The play unfolded as follows: 26 up, 26 down, and Galarraga makes a 1-1 pitch to Donald that Donald slaps to first baseman Miguel Cabrera. Galarraga races to first, has his foot on the first base bag, and the throw from Cabrera CLEARLY beats Donald yet Joyce calls Donald safe, totally blowing the call.

25 years ago, the SAME THING happened in Game 6 of the 1985 World Series. With nobody out in the top of the 9th inning and the St. Louis Cardinals leading the Kansas City Royals 1-0 (and leading the series 3-2), the Royals' Jorge Orta grounds to Cardinals first baseman Jack Clark, who tosses to Cardinals pitcher Todd Worrell covering first. Although Orta was clearly out, umpire Don Denkinger ruled him safe. Of course, Orta eventually scored, the Royals won the game 2-1, and their blowout in Game 7 gave them the World Series title. Until last night, THIS was the call that was considered the worst call in history. AND IT DIDN'T EVEN DEFINITIVELY CHANGE THE OUTCOME OF THE GAME!!! Orta would have been the first out, but the Royals STILL could have scored those runs! Similarly, the Cardinals had a chance to win the World Series in Game 7, and they got blown out. So the oft-repeated statement that Denkinger's blown call "cost the Cardinals a World Series" is factually untrue.

But it is factually true that Jim Joyce's blown call cost Armando Galarraga the 21st perfect game in baseball history. Of course Galarraga maintained his composure and got the 28th out, so the OUTCOME of the game (a 3-0 Tigers victory) was not changed. But whether history views the game as a perfect game for Galarraga or as a 1-hit shutout hinges on Jim Joyce's ability to get a simple call right.

And this morning, the Sturm und Drang has begun for Major League Baseball Commissioner to overturn Joyce's blown call and award Galarraga with the perfect game that he rightly owned. People argue that, because the blown call occurred on the 27th out and definitively, absolutely nothing else could have occurred after the call to ruin Galarraga's perfect game - as opposed to if the call had occurred in the 6th inning - this is an opportunity for Selig to right a very specific and correctable wrong.

Well if that happens, the Colorado Rockies should have their April 18 4-3 loss to the Atlanta Braves erased and replaced with a 3-2 victory.
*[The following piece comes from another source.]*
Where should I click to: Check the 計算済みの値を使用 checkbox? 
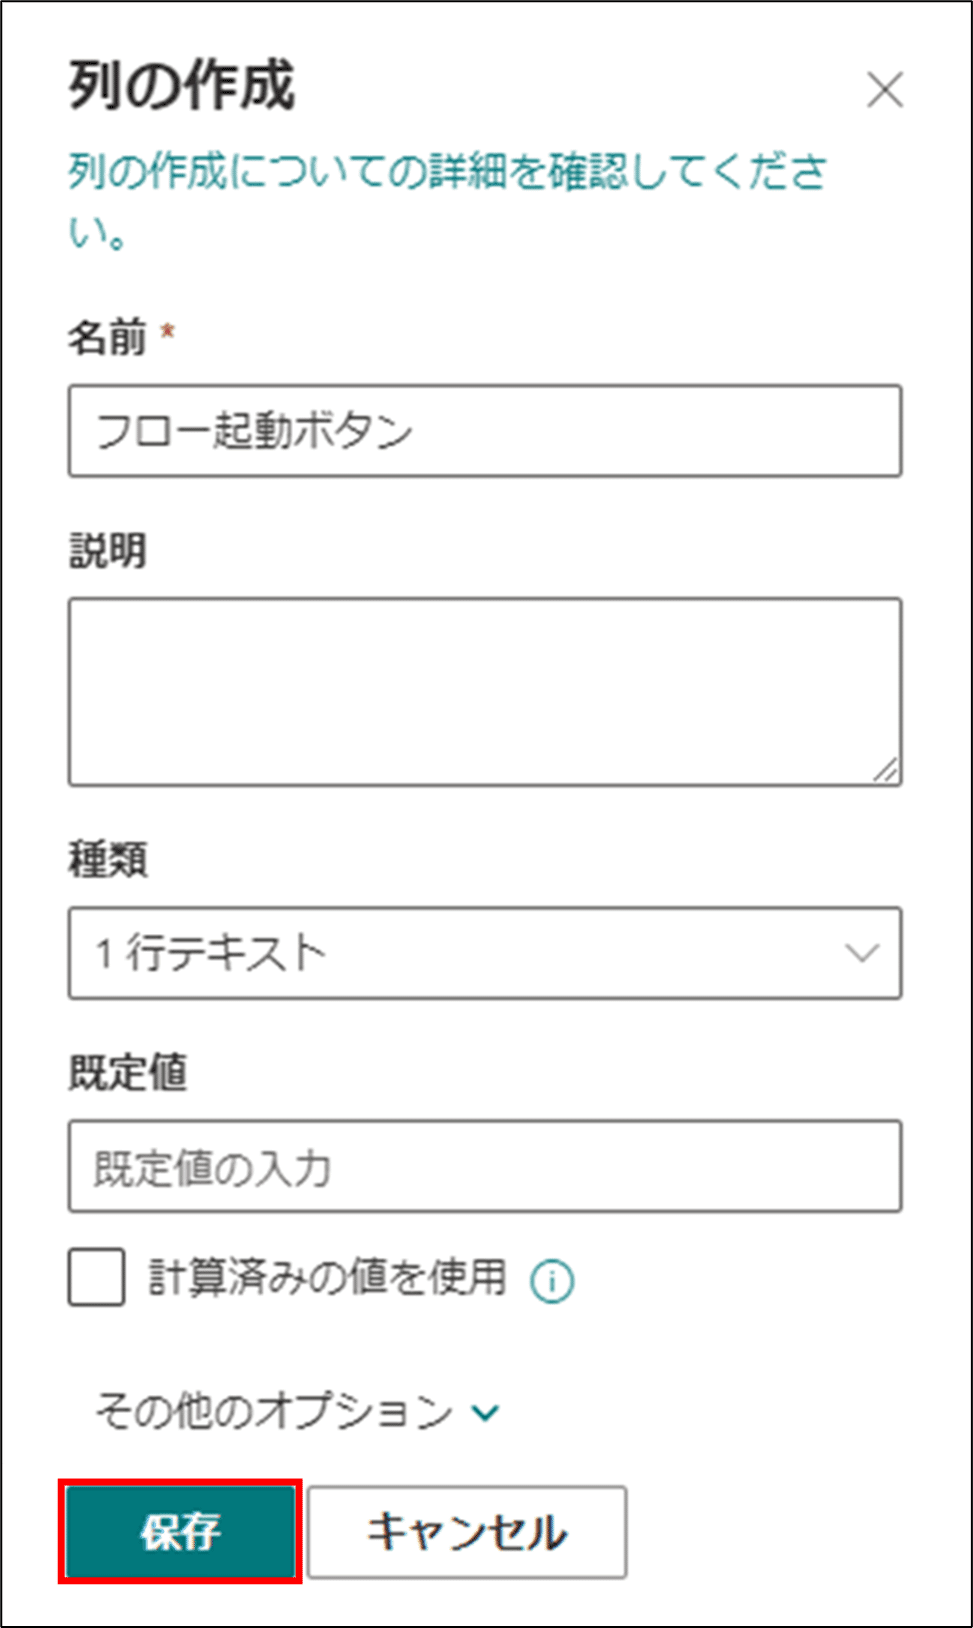(97, 1277)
Here's the situation:

With 26 outs completed (2 outs in the bottom of the ninth) and Braves runners on first and second, Braves first baseman Troy Glaus grounds to Rockies first baseman Todd Helton, who flips to Rockies pitcher Franklin Morales covering first. Even though the throw beat Glaus, first base umpire Jeff Nelson made the exact same mistake that Denkinger made in 1985 and that Joyce made last night - he ruled the baserunner safe on a play at first where the first basemen fielded the ball and the pitcher covered. Think Glaus wasn't safe? Look at these pictures of the play:

There is no discussion. When that baseball rested in Franklin Morales's glove and Troy Glaus's foot was NOT yet on the base, the 27th out had been achieved and the ballgame was over. Only umpire Jeff Nelson ruled Glaus safe, and Morales subsequently imploded and eventually allowed a game-winning hit to Braves star Jayson Heyward.

So far, there is one difference. Jim Joyce was humble, admitted his mistake, and apologized to Armando Galarraga. However, we have not heard from Jeff Nelson. No admission of a bad call in the face of visual evidence to the contrary; no humble apology for an incorrect call that absolutely cost a team a victory, in this case the Rockies. And in a tight NL West race, what happens if the Rockies miss the playoffs by a single game? And that single game is the April 18 game where the Rockies achieved the 27th out with a 3-2 lead, but umpire Jeff Nelson, as Jim Joyce would say, "kicked the shit" out of the call...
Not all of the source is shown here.